By lecture’s end, when you see methods like BADGE, BAIT, or PRISM, you’ll immediately recognize:
You’ll move from memorizing formulas to understanding the deeper structure.
Model: Consider a linear model: \(y = \x^T \w + \epsilon\), where \(\epsilon \sim \mathcal{N}(0, \sigma_n^2)\) is Gaussian noise with known variance \(\sigma_n^2.\) The parameters are \(\w \in \mathbb{R}^D\).
Bayesian Inference: The current posterior, based on observed data \(\D\) (which we drop for simplicity):
\[ \pof{\w} = \mathcal{N}(\w | \mu, \Sigma) \]
Goal: Select unlabeled data point \(\x^{acq}\) maximizing: \[ \text{EIG}(\x^{acq}) = \Hof{\W} - \E{\pof{\yacq \given \x^{acq}}}{\Hof{\W \given \yacq, \x^{acq}}} \]
Entropy of a Gaussian Distribution: For a multivariate Gaussian \(\pof{\W} = \mathcal{N}(\boldsymbol{\mu}, \boldsymbol{\Sigma})\), the differential entropy is \(\Hof{\W} = \frac{1}{2} \log \det(2\pi e \boldsymbol{\Sigma})\).
Current Parameter Entropy: The entropy of our current posterior \(\pof{\W}\) is:
\[ \Hof{\W} = \frac{1}{2} \log \det(2\pi e \Sigma) \]
If we observe \(\yacq\) for \(\x^{acq}\), the new posterior \(\pof{\w \given \yacq, \x^{acq}}\) is also Gaussian \(\mathcal{N}(\w | \mu_{new}, \Sigma_{new})\) with:
\[ \Sigma_{new}^{-1} = \Sigma^{-1} + \frac{1}{\sigma_n^2} \x^{acq} (\x^{acq})^T \]
Important
This updated covariance \(\Sigma_{new}\) does not depend on the observed value \(\yacq\).
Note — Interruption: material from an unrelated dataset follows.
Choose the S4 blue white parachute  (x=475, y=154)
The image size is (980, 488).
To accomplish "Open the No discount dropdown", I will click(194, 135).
Only the mean \(\mu_{new}\) depends on \(\yacq\).
The entropy of the parameters given \(\yacq\) and \(\x^{acq}\) is \[ \Hof{\W \given \Yacq, \x^{acq}} = \frac{1}{2} \log \det(2\pi e \Sigma_{new}) \]
Since \(\Sigma_{new}\) (and thus this entropy term) does not depend on \(\yacq\), the expectation over \(p(\yacq | \x^{acq})\) is trivial:
\[ \E{\pof{\yacq \given \x^{acq}}}{\Hof{\W \given \yacq, \x^{acq}}} = \frac{1}{2} \log \det(2\pi e \Sigma_{new}) \]
\[ \begin{aligned} \text{EIG}(\x^{acq}) &= \Hof{\W} - \E{\pof{\Yacq \given \x^{acq}}}{\Hof{\W \given \Yacq, \x^{acq}}} \\ &= \frac{1}{2} \log \det(2\pi e \Sigma) - \frac{1}{2} \log \det(2\pi e \Sigma_{new}) \\ &= \frac{1}{2} \log \left( \frac{\det(\Sigma)}{\det(\Sigma_{new})} \right) = \frac{1}{2} \log \det(\Sigma \Sigma_{new}^{-1}) \end{aligned} \]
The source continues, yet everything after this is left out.